Two-factor authentication, or 2FA, is an easy way to add extra security to your accounts. Here’s what home users need to know about setting up and using 2FA.

How Two-Factor Authentication Works
Two-factor authentication works in tandem with your password. When logging in, you’ll enter your password plus a one-time token, such as a code sent to your phone. Because these tokens can only be used once, and are valid for a short period of time, they’re harder (but not impossible) for criminals to bypass.

While there are several ways to receive a 2FA code, the most common is via a text message to your phone. You can also use an authenticator app like Google Authenticator or Authy.
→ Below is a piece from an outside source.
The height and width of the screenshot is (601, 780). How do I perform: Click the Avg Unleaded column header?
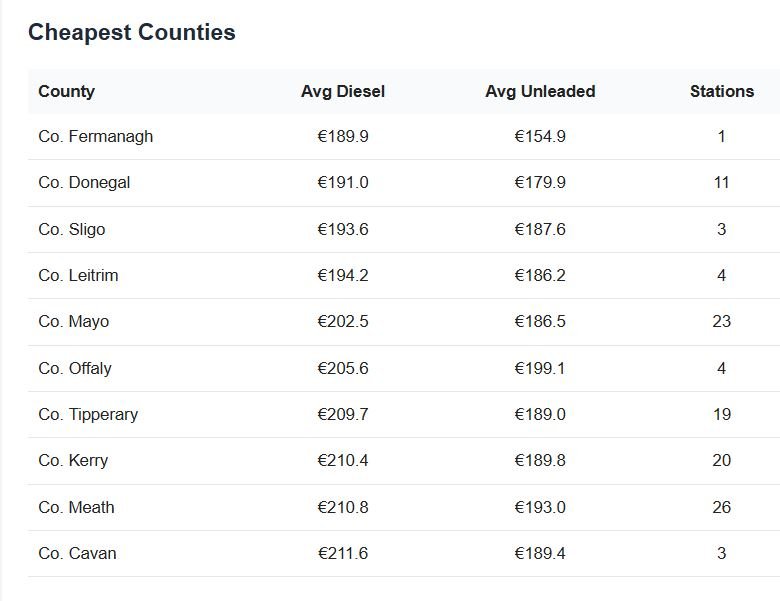540,91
It’s a fast and seamless process, especially when integrated with a password manager.

You may hear the term “two-step verification,” or 2SV. Technically speaking, what you’re doing as a consumer is likely 2SV and not 2FA, but the term “two-factor authentication” has come to represent both.

Where Can I Use 2FA?
Many sites use two-factor authentication, but the most important accounts to protect are the ones that have your personal data. Think bank accounts, Google, Apple, Facebook, Instagram, Twitter — anything that gives access to your email account, your finances, or your social media. Start by securing those accounts, then move onto any others that offer the additional protection of two-factor authentication.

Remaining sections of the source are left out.